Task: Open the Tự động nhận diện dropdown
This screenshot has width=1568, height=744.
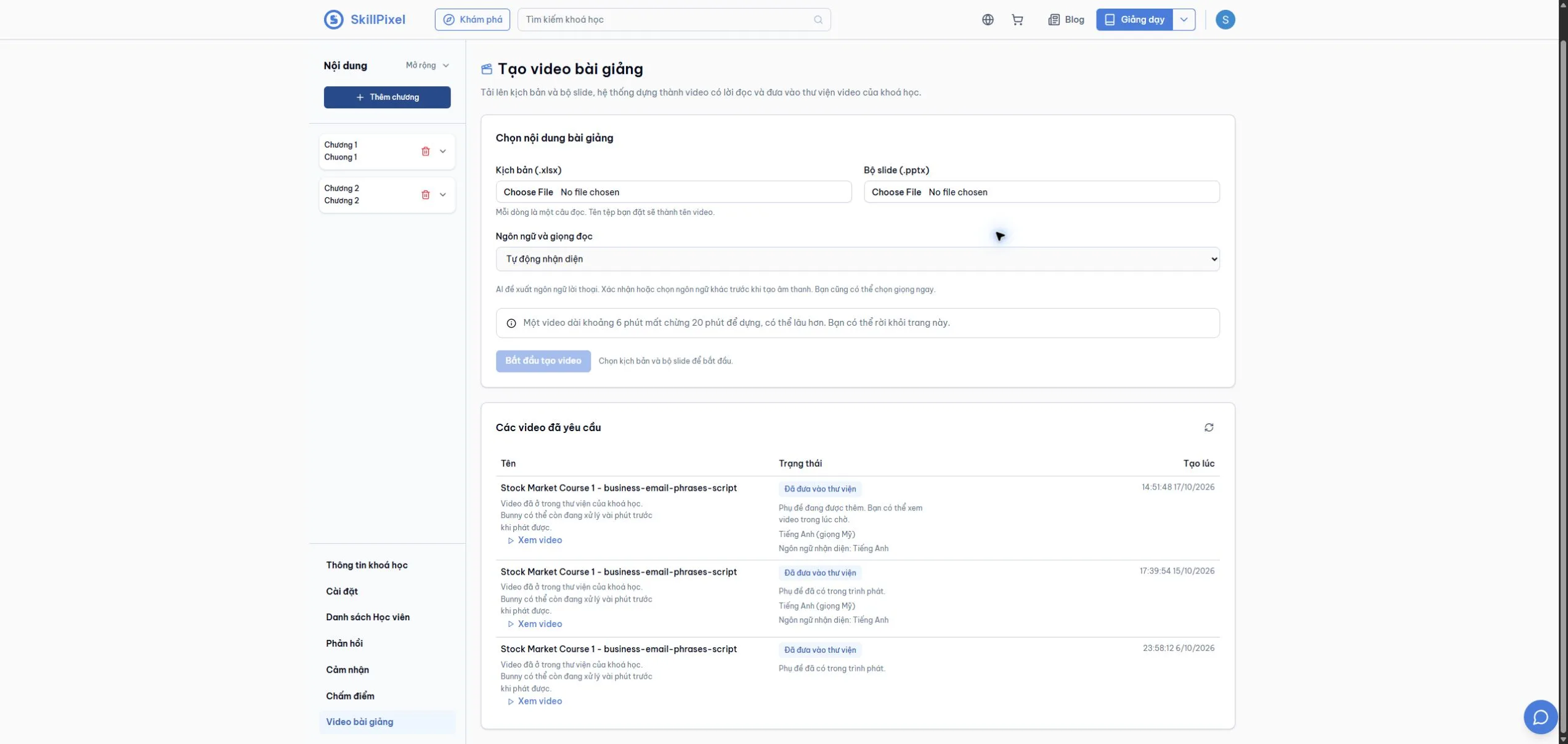Action: click(x=857, y=259)

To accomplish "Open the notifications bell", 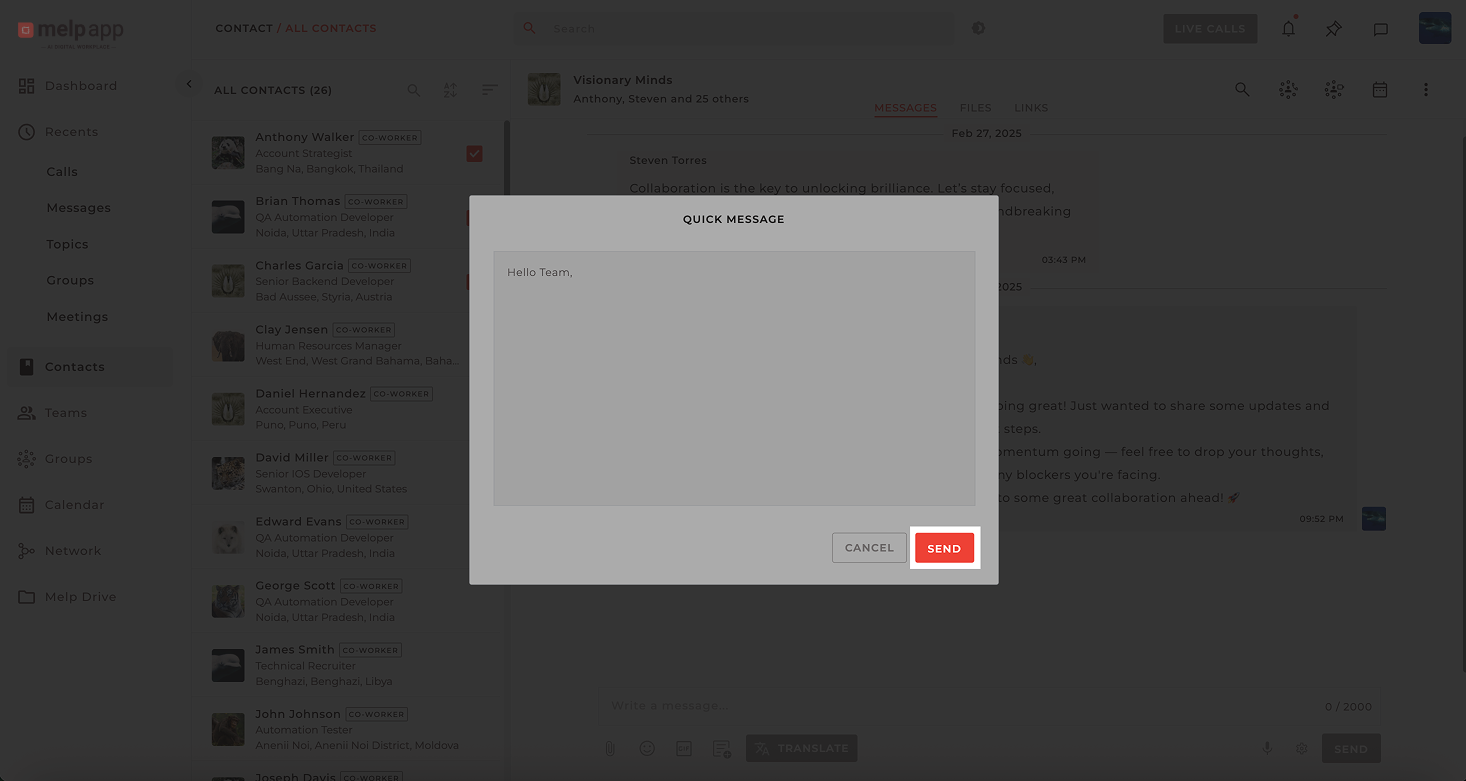I will 1288,29.
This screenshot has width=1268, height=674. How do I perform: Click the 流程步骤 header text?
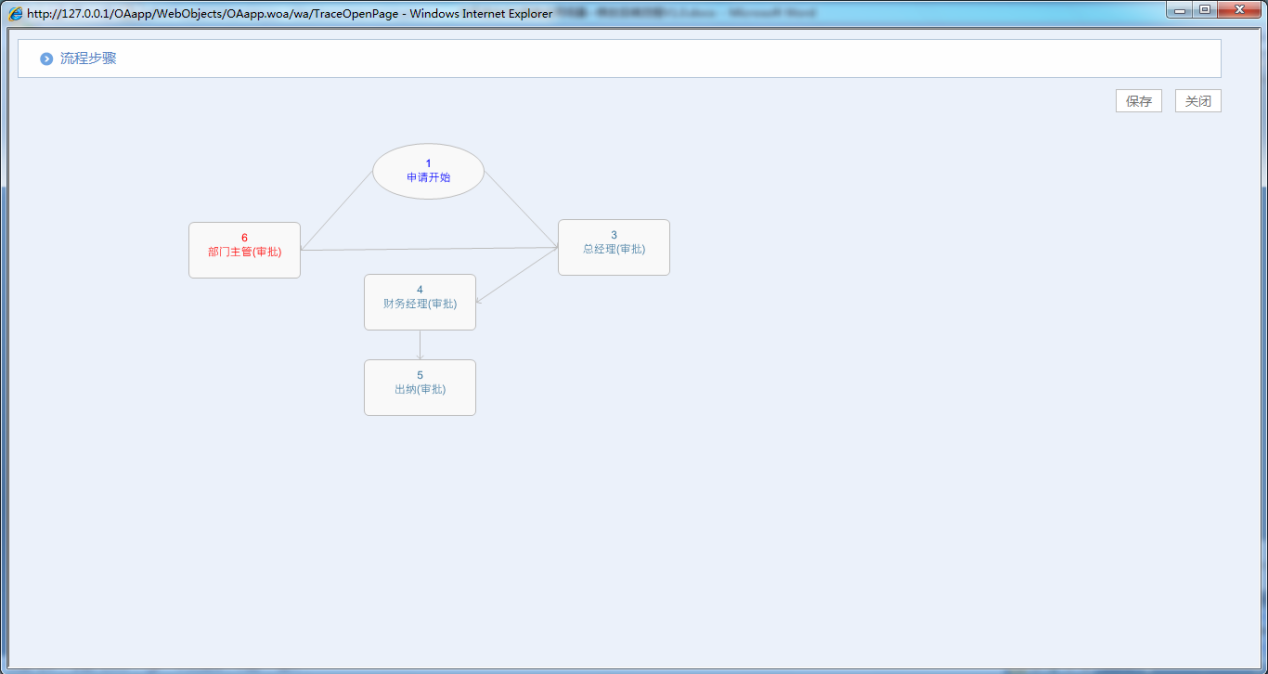point(88,59)
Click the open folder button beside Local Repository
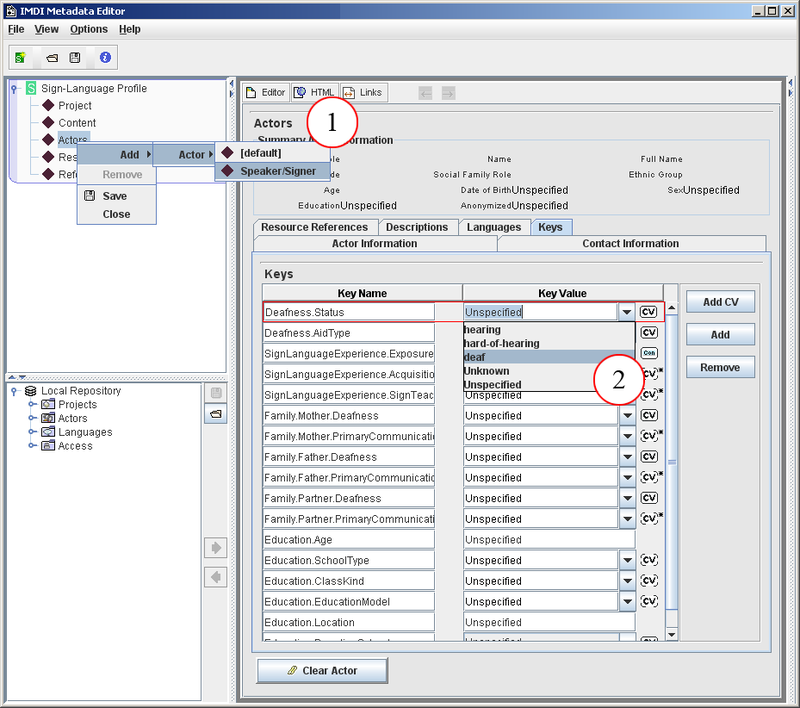Image resolution: width=800 pixels, height=708 pixels. pyautogui.click(x=215, y=414)
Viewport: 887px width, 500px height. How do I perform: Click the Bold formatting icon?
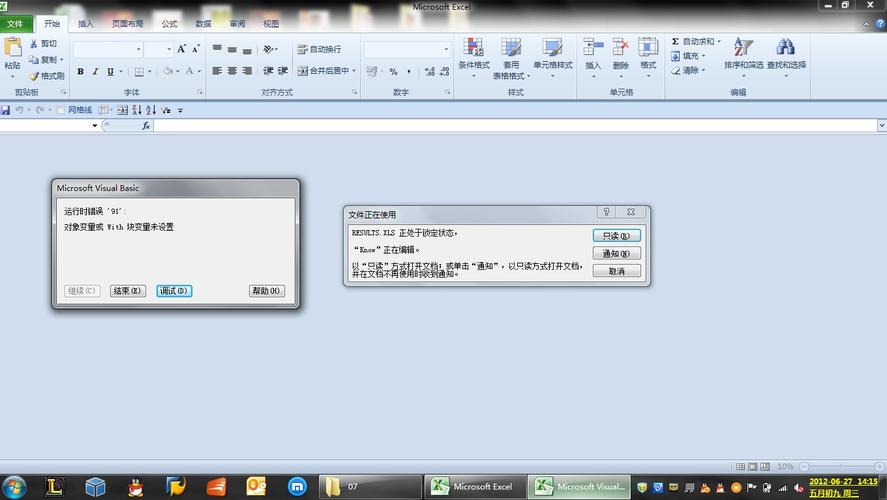[x=81, y=71]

**********

» What is being asked:
Every line from the one that holds "This screenshot has width=1268, height=674." to the end of the listing should be output exactly, with pictures left out, please.

» Result:
This screenshot has width=1268, height=674. How do I perform: Click the 流程步骤 header text?
point(88,59)
Click the open folder button beside Local Repository
Image resolution: width=800 pixels, height=708 pixels. pyautogui.click(x=215, y=414)
Viewport: 887px width, 500px height. How do I perform: Click the Bold formatting icon?
[x=81, y=71]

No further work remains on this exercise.